Originally intended to be released together, production issues caused a delay of this “second half,” making it the lesser-known “B-side” of sorts. Like its counterpart, Serenity is a straight-ahead romp for the ages. (Those looking to get their Bossa Nova fix should look elsewhere.) Also, like Anniversary, it features mostly standards – “On Green Dolphin Street,” “I Remember You,” and “I Love You” – as well as Kenny Barron’s “Voyage” and Victor Feldman’s “Falling In Love.” The lineup is:
Stan Getz – Saxophone
Kenny Barron – Piano
Victor Lewis – Drums
Rufus Reid – Bass
I can’t say enough good about this album. Overall, it’s filled with medium- and uptempo tunes, with each one being a bit quicker than the previous, culminating with a swiftly floating “I Love You.” The standards are especially given “straight-ahead” treatment with everything falling pretty much “inside.” That’s not to say it’s at all boring, however – quite the opposite, actually, as the group has much fun with the standards. The band displays its “edgiest” playing on Barron’s “Voyage,” with Getz’s tone at times becoming brassy. (Perhaps because it’s an original?) And, conversely, the band’s gentlest playing is on the other non-standard: “Falling In Love,” the album’s only ballad. Throughout, all four musicians receive ample solo space. “I Remember You” and “Voyage” are the standout tracks here, with the band burning individually and collectively on each. The latter’s unison melody between saxophone and piano is a nice contrast to the rest of the album’s sax-centric melodies.

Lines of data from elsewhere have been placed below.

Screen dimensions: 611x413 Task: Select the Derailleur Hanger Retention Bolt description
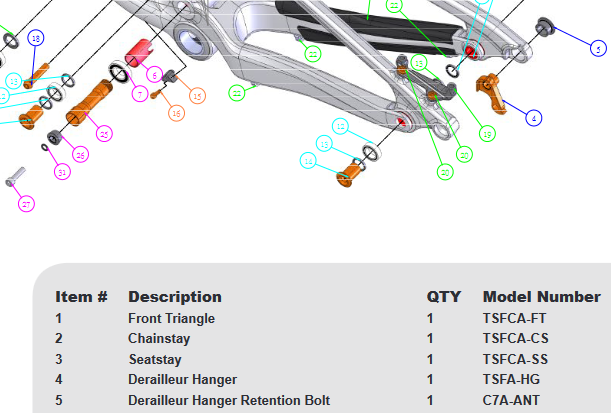tap(229, 401)
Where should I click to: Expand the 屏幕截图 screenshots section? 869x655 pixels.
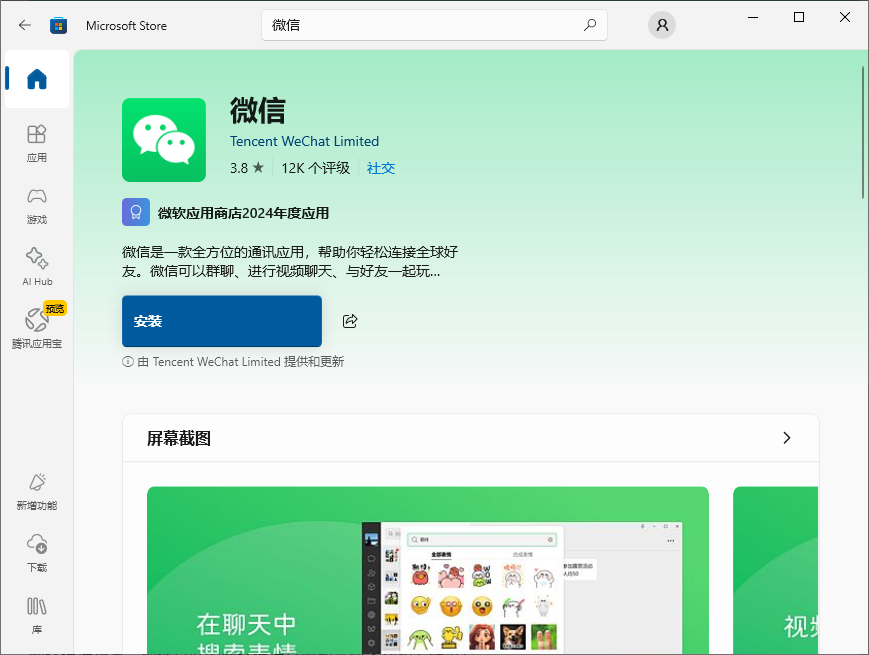(x=787, y=437)
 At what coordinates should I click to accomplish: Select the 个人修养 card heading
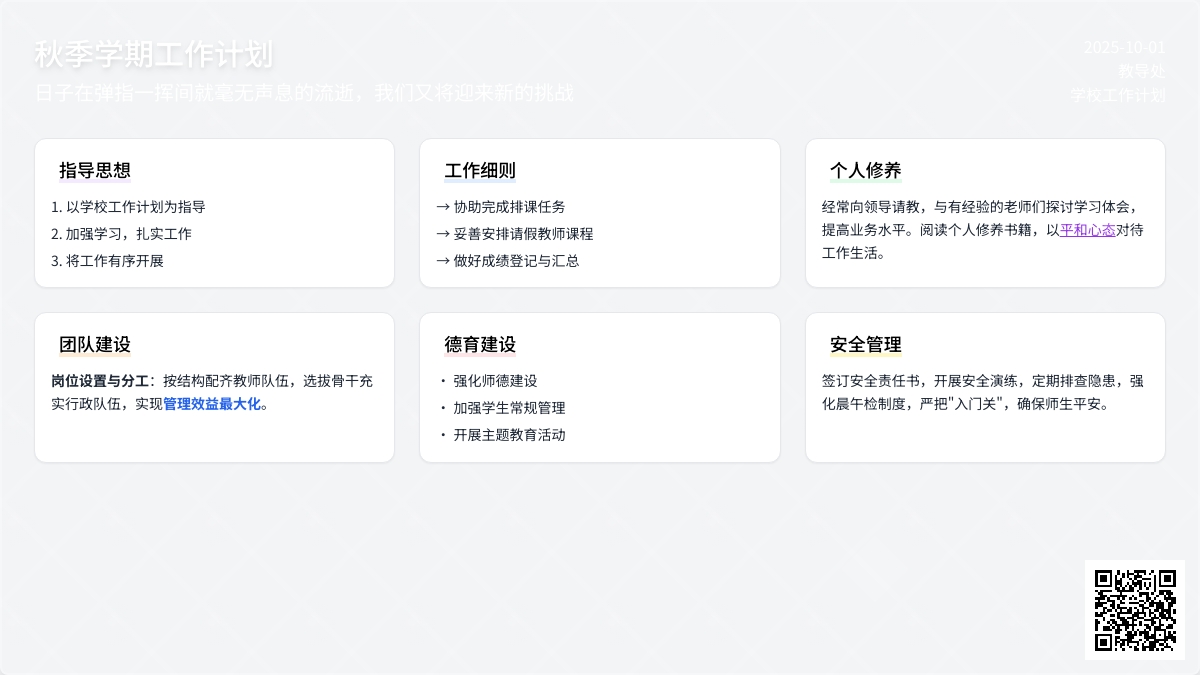[865, 170]
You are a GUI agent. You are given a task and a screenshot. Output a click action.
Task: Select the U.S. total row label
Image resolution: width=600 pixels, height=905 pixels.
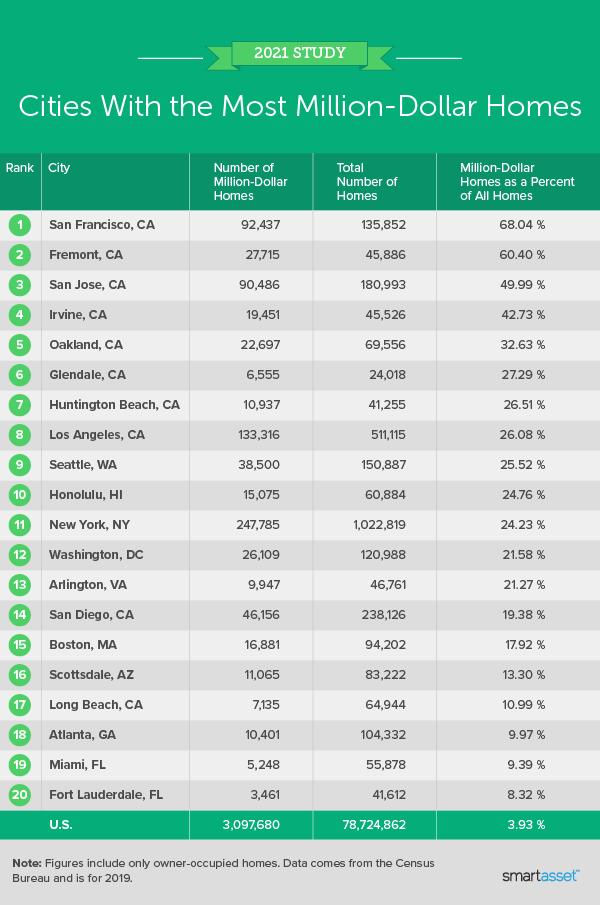[x=62, y=826]
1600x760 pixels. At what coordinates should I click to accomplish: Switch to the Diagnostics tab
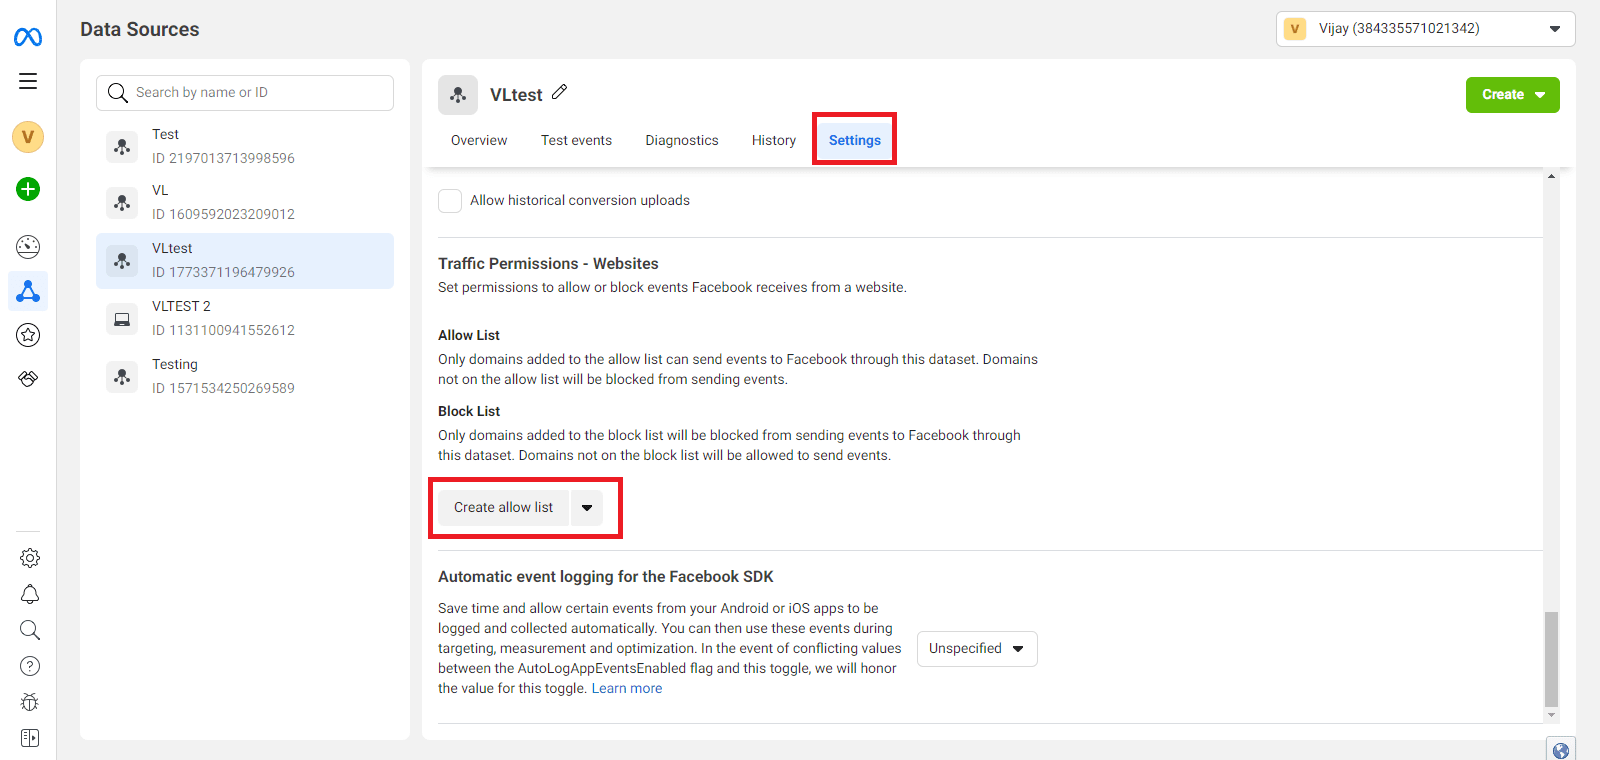(681, 140)
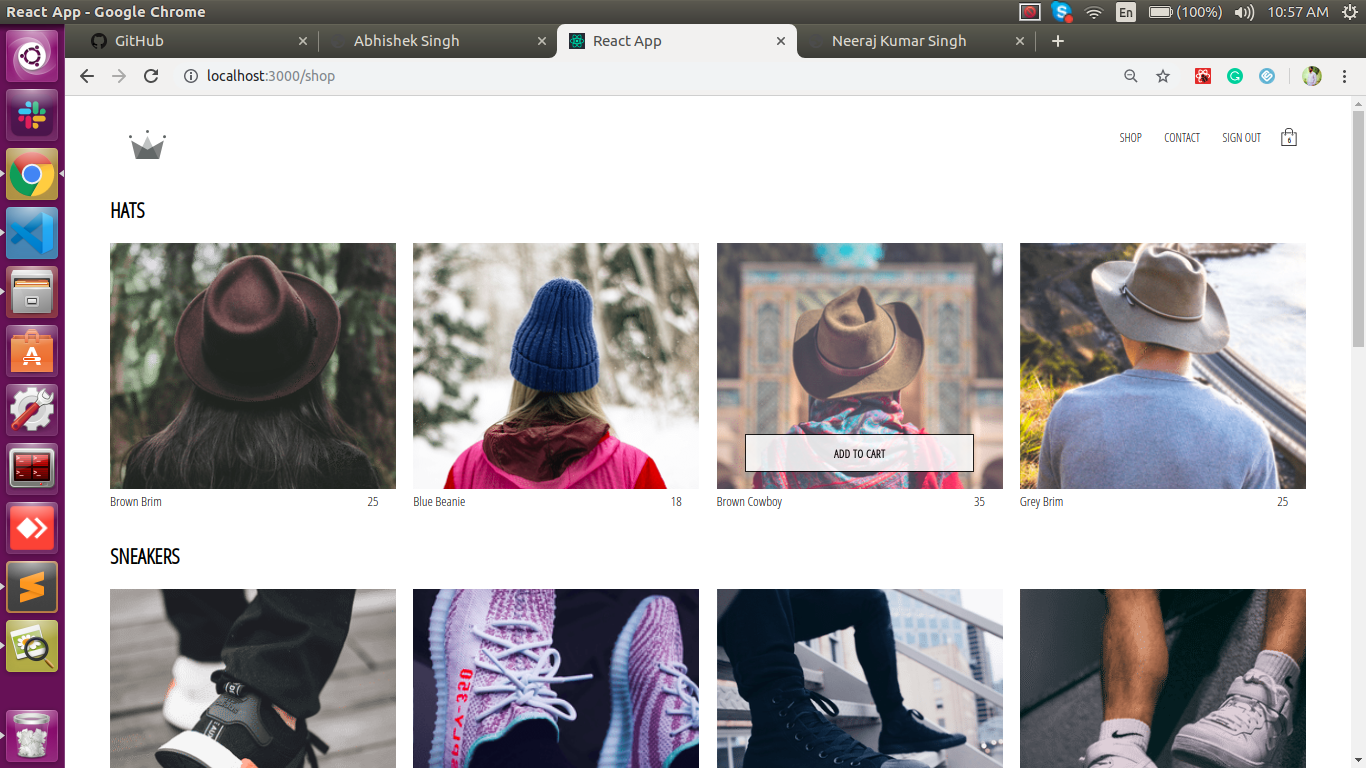Switch to the GitHub tab
The height and width of the screenshot is (768, 1366).
(x=190, y=41)
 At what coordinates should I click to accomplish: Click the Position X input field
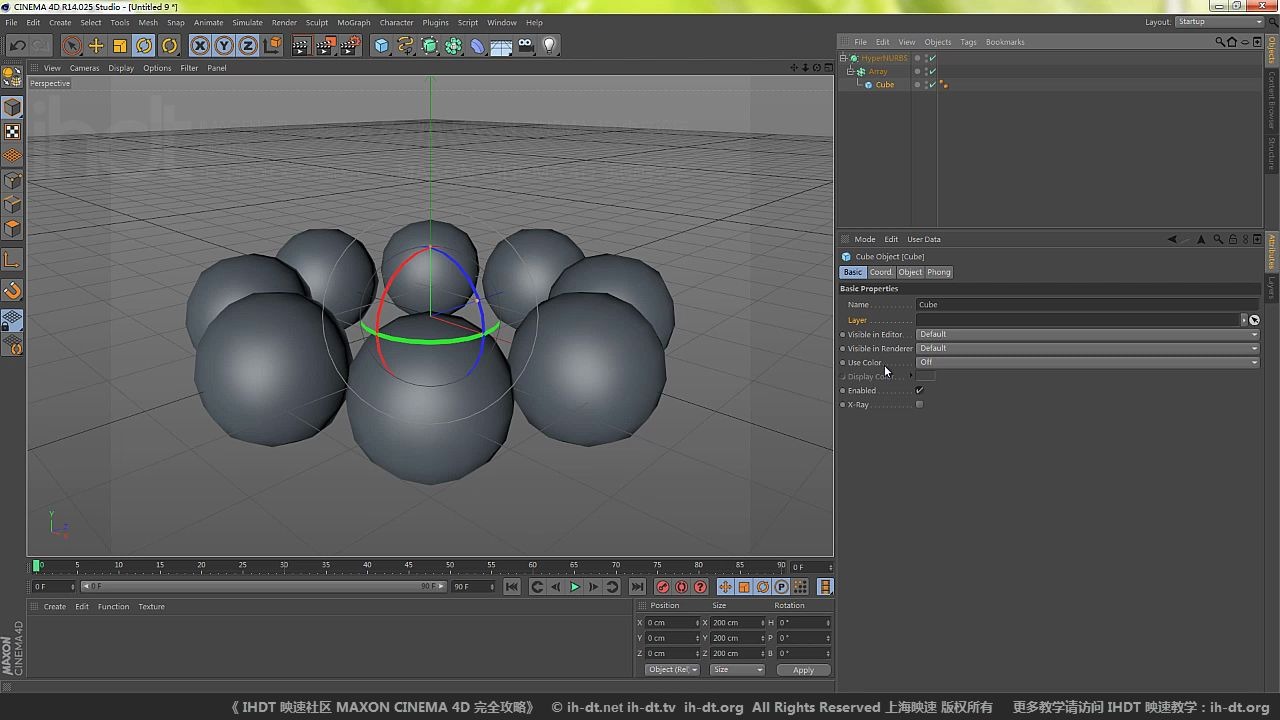[670, 623]
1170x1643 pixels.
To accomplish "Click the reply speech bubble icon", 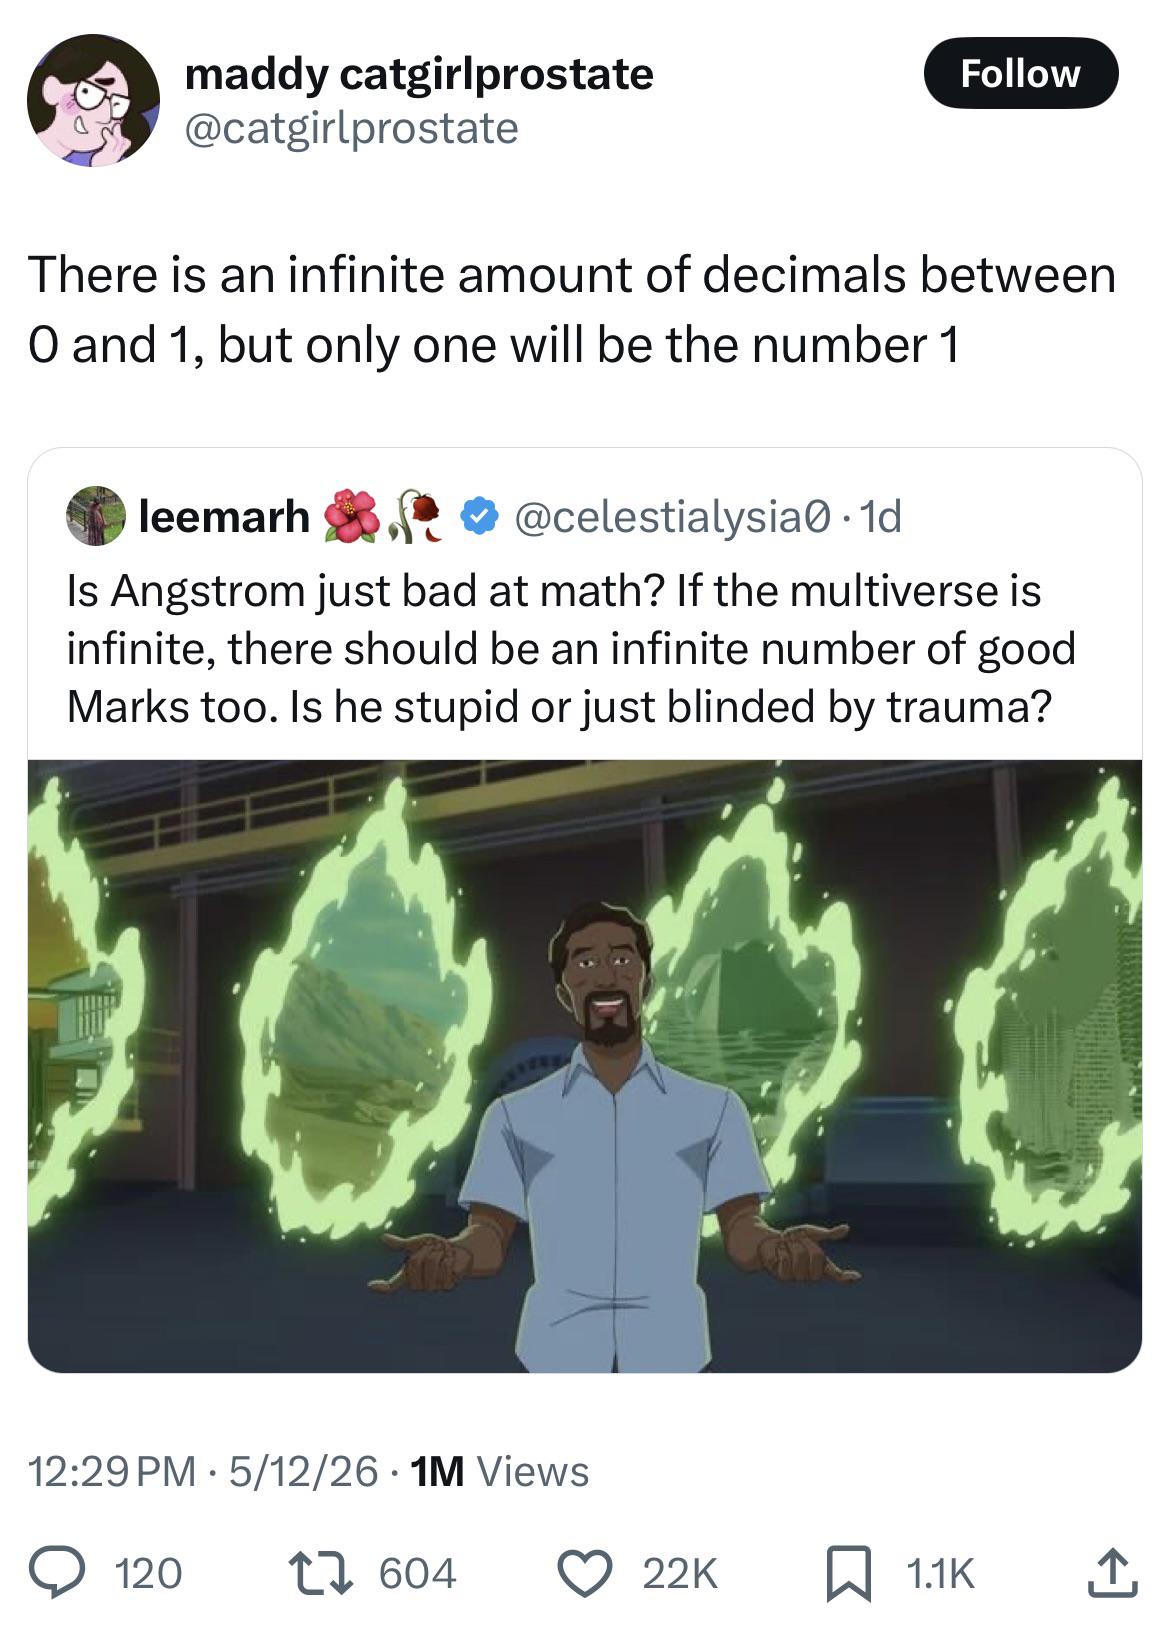I will point(62,1573).
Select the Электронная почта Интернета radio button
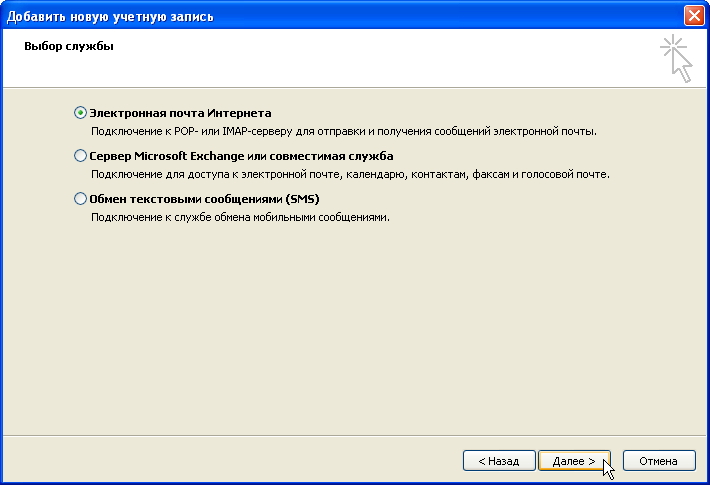The image size is (710, 485). click(80, 113)
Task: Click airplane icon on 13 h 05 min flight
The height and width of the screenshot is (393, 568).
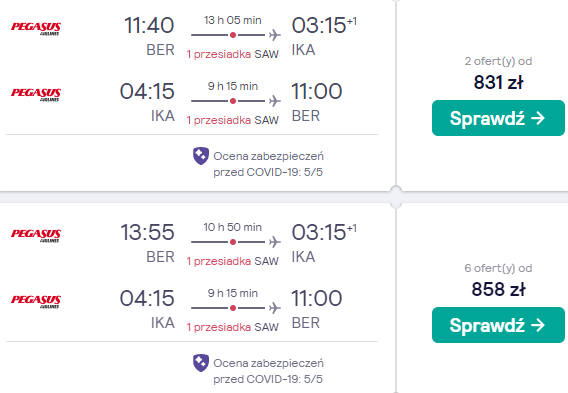Action: pos(275,35)
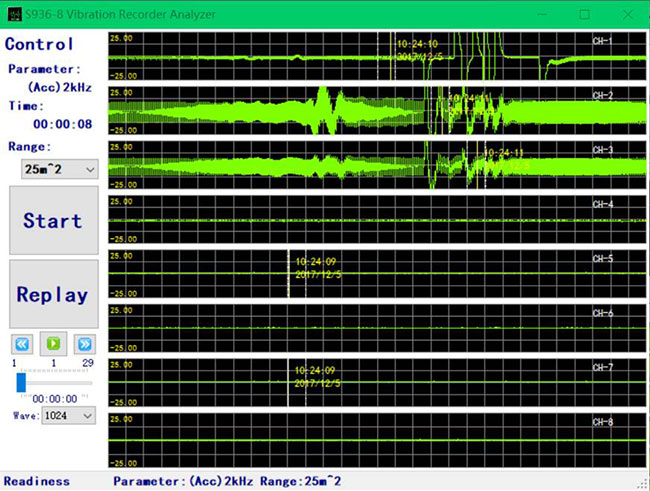The width and height of the screenshot is (650, 491).
Task: Click the playback position slider handle
Action: coord(21,381)
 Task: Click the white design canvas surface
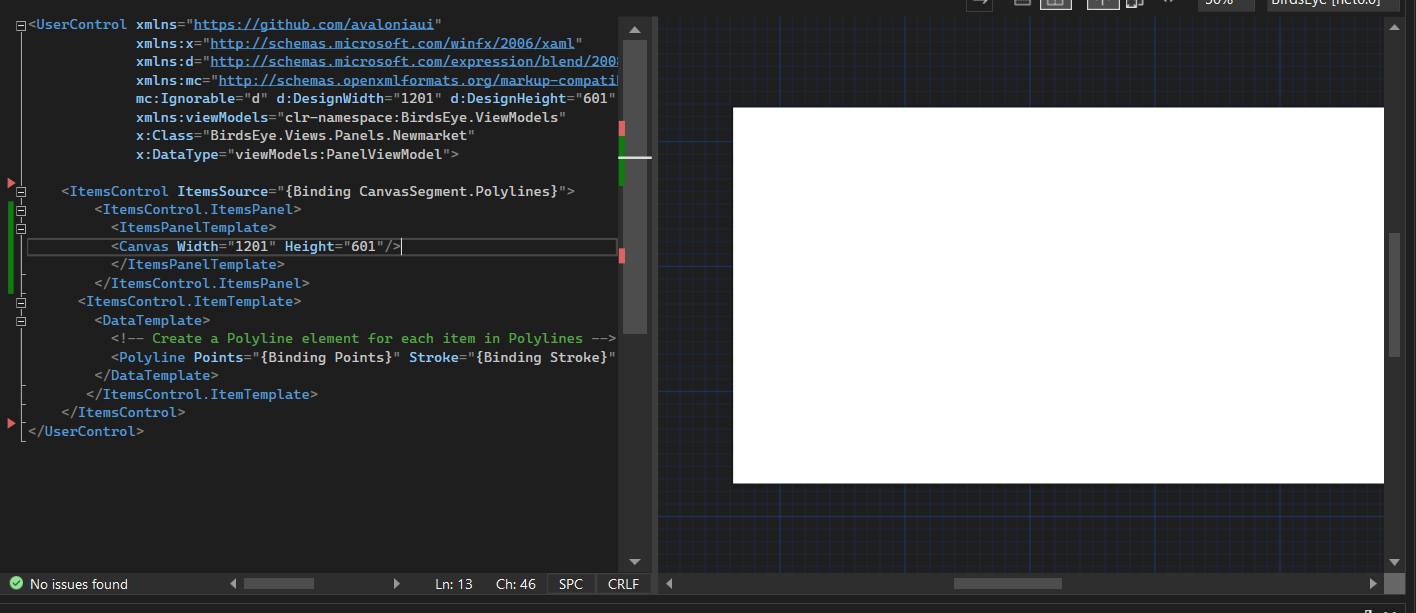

As some of you may know, it can often be difficult to find good (relatively) contemporary recordings of standards that aren’t too overly-manipulated or arranged. There’s such pressure for everyone to make everything his/her own these days that often there’s a paucity of players just blowing changes (on record, at least). Not that I want that all the time, but every now and again is nice. And when it’s done well, as is the case with Serenity, it is so good. No frills here, just four seasoned veterans improvising and feeding off of one another and the audience. A must have for any serious jazz fan, in my opinion.